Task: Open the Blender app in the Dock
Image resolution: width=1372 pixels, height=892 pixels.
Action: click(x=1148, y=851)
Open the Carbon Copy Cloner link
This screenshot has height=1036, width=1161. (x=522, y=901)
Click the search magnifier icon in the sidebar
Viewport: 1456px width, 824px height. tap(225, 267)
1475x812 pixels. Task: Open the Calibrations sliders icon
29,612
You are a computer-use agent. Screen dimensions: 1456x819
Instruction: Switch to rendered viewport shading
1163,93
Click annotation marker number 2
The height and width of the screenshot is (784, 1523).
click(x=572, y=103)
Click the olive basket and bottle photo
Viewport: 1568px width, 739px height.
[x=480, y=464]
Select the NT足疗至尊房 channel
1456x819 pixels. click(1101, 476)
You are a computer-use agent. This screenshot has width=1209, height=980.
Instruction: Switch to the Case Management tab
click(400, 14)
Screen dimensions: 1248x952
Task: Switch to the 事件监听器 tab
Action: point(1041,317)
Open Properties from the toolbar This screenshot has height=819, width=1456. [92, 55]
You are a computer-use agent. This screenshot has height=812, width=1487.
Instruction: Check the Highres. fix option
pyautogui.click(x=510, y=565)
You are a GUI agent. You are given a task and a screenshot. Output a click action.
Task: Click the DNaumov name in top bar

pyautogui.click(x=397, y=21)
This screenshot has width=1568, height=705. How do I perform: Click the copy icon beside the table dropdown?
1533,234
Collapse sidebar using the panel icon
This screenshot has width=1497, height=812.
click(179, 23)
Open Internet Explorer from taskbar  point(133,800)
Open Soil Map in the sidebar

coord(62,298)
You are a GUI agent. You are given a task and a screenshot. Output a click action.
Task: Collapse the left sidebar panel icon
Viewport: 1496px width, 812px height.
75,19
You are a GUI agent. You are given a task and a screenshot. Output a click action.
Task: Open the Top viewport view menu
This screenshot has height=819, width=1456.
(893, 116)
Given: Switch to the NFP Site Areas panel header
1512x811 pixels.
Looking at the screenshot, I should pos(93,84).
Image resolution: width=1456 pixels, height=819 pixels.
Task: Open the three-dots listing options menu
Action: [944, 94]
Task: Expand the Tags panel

-.-.-

=== Goal of the exercise ===
No line may be altered or left out when the data is written out.

=== Exercise output ===
Task: Open the Blender app in the Dock
Image resolution: width=1372 pixels, height=892 pixels.
Action: click(x=1148, y=851)
Open the Carbon Copy Cloner link
This screenshot has height=1036, width=1161. (x=522, y=901)
Click the search magnifier icon in the sidebar
Viewport: 1456px width, 824px height. tap(225, 267)
1475x812 pixels. Task: Open the Calibrations sliders icon
29,612
You are a computer-use agent. Screen dimensions: 1456x819
Instruction: Switch to rendered viewport shading
1163,93
Click annotation marker number 2
The height and width of the screenshot is (784, 1523).
click(x=572, y=103)
Click the olive basket and bottle photo
Viewport: 1568px width, 739px height.
[x=480, y=464]
Select the NT足疗至尊房 channel
1456x819 pixels. click(1101, 476)
You are a computer-use agent. This screenshot has width=1209, height=980.
Instruction: Switch to the Case Management tab
click(400, 14)
Screen dimensions: 1248x952
Task: Switch to the 事件监听器 tab
Action: point(1041,317)
Open Properties from the toolbar This screenshot has height=819, width=1456. [92, 55]
You are a computer-use agent. This screenshot has height=812, width=1487.
Instruction: Check the Highres. fix option
pyautogui.click(x=510, y=565)
You are a GUI agent. You are given a task and a screenshot. Output a click action.
Task: Click the DNaumov name in top bar

pyautogui.click(x=397, y=21)
This screenshot has width=1568, height=705. How do I perform: Click the copy icon beside the table dropdown?
1533,234
Collapse sidebar using the panel icon
This screenshot has width=1497, height=812.
click(179, 23)
Open Internet Explorer from taskbar  point(133,800)
Open Soil Map in the sidebar

coord(62,298)
You are a GUI agent. You are given a task and a screenshot. Output a click action.
Task: Collapse the left sidebar panel icon
Viewport: 1496px width, 812px height.
75,19
You are a GUI agent. You are given a task and a screenshot. Output a click action.
Task: Open the Top viewport view menu
This screenshot has height=819, width=1456.
(893, 116)
Given: Switch to the NFP Site Areas panel header
1512x811 pixels.
Looking at the screenshot, I should pos(93,84).
Image resolution: width=1456 pixels, height=819 pixels.
Task: Open the three-dots listing options menu
Action: [944, 94]
Task: Expand the Tags panel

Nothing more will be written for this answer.